Anyway onto the post, I was reading through the intermediate real analysis section of Problem Solving Through Problems. Here are some of the problems I found interesting.

(a) Suppose that f:\left[a,b\right]\to\mathbb{R} is continuous and g:\left[a,b\right]\to\mathbb{R} is integrable and such that g(x)\ge{0} for all x\in\left[a,b\right]. Prove that there is a number c in \left[a,b\right] such that

\int_a^bf(x)g(x)dx=f(c)\int_a^bg(x)dx.

(b) Let f:\left[0,1\right]\to\mathbb{R} be continuous and suppose that f(0)=f(1). Prove that for each positive integer n there is an x in \left[0,1-\frac{1}{n}\right] such that f(x)=f(x+1/n).

(c) Assume the same conditions on f,g as in part (a) except that instead of being continuous f is now assumed to be increasing. Prove that there is a c\in\left[a,b\right] such that

\int_a^bf(x)g(x)dx=f(a)\int_a^cg(x)dx+f(b)\int_c^bg(x)dx.

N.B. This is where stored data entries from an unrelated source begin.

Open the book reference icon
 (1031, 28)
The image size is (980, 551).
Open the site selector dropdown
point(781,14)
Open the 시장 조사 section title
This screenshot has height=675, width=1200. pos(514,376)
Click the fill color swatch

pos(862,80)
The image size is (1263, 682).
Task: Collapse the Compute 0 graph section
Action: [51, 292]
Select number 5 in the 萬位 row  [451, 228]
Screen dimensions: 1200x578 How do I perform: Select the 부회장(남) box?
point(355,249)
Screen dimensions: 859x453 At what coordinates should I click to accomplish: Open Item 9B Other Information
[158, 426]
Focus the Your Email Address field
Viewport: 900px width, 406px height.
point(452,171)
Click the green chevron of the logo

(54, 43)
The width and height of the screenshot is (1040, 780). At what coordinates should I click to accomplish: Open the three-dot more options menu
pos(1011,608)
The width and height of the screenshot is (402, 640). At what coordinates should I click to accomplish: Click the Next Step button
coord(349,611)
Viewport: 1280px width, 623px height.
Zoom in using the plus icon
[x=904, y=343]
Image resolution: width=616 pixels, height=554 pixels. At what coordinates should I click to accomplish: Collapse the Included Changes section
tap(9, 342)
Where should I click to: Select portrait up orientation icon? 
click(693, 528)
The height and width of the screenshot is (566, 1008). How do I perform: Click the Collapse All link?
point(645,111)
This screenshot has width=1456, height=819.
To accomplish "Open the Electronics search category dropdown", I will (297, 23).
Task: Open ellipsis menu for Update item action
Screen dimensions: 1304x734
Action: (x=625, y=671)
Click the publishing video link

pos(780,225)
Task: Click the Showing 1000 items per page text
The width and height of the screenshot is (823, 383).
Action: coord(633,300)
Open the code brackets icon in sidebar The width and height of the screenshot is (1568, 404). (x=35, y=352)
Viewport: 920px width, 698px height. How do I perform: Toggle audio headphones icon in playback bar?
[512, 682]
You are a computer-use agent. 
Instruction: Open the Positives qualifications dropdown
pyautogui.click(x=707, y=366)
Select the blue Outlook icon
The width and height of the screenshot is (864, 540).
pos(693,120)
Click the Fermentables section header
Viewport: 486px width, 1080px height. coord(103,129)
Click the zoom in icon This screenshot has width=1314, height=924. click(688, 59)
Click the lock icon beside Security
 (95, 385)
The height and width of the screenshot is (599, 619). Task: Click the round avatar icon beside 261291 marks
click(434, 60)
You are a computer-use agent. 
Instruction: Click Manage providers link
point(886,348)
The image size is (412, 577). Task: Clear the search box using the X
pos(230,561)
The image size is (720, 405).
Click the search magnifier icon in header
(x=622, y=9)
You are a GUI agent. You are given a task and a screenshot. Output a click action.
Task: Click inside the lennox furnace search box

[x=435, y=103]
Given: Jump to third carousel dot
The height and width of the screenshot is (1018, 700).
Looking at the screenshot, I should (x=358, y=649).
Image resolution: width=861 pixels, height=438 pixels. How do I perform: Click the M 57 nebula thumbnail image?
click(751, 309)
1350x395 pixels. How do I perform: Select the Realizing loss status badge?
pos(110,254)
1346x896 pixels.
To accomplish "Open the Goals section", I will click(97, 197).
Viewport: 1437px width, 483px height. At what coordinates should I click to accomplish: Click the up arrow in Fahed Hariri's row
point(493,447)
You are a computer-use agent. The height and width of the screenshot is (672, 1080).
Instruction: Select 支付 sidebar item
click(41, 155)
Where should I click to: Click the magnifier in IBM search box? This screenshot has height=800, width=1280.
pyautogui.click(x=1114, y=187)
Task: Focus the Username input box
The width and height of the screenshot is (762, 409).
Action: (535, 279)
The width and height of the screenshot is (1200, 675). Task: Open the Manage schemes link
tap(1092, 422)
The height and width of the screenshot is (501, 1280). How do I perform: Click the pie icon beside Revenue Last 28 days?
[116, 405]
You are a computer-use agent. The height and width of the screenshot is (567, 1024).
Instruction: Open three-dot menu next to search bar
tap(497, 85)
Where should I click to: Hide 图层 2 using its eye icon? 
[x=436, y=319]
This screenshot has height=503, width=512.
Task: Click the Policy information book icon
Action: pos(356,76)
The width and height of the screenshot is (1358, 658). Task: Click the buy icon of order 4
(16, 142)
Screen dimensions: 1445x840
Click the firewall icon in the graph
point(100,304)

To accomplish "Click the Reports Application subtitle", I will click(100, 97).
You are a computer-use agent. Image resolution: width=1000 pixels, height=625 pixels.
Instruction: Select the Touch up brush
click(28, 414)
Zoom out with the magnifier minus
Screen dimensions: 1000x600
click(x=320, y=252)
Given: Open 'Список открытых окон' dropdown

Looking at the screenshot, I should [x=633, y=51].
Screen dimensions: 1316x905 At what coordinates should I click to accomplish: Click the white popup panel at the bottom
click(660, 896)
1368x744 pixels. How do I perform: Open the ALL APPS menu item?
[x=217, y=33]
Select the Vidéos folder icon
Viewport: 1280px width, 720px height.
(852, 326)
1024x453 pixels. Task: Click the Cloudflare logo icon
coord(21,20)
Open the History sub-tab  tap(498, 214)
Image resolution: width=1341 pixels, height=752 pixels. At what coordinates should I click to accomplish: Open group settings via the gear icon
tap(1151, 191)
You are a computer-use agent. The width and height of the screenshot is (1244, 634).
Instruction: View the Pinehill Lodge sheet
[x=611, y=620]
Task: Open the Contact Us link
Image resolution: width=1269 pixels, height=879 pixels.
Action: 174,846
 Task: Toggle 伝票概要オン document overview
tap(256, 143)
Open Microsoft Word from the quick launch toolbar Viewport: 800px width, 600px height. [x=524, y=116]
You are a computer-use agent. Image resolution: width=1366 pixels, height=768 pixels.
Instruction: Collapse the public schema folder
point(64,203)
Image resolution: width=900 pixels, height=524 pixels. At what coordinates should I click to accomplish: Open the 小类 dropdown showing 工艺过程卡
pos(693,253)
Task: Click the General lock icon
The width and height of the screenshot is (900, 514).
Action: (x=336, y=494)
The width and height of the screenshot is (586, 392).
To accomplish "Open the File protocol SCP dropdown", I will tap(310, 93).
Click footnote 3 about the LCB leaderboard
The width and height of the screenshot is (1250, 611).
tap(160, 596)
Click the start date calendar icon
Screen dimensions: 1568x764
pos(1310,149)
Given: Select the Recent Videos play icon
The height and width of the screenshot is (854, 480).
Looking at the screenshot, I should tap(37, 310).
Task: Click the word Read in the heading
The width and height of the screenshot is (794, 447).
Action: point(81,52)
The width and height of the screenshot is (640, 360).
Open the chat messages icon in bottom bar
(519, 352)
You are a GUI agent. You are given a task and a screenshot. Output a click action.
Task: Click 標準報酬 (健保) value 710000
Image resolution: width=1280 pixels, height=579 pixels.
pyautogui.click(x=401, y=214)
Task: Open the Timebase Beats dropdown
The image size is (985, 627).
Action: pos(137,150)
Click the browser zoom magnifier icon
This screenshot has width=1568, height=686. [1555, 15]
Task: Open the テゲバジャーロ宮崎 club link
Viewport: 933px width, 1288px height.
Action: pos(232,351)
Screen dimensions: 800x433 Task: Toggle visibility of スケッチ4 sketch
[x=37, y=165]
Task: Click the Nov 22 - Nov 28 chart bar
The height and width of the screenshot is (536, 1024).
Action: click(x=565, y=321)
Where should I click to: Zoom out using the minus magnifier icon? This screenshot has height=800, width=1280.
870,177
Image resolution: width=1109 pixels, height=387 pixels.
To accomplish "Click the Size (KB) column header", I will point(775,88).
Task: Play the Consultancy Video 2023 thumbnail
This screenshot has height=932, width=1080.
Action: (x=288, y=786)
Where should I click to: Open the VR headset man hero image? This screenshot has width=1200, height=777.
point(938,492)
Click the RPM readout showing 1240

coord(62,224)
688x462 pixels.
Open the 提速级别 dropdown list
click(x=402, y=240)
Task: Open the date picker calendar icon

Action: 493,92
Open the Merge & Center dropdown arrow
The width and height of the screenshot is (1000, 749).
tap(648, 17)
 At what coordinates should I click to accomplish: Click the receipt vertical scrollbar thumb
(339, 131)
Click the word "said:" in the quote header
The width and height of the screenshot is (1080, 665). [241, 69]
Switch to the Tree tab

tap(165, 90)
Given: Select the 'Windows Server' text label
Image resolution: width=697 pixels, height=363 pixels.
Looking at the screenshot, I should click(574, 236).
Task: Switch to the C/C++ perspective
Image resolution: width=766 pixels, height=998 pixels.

My thoughts: The solution to (a) is a pretty straight forward application of the intermediate value theorem. For problem (b) I am considering looking at the slope of the line connecting f(x) and f(x+1/n). Finally for (c) I am going to try and generalize it in an appropriate way. My solutions should be posted in the near future.

Hölder’s Inequality November 23, 2008

Posted by putnam120 in Math Related.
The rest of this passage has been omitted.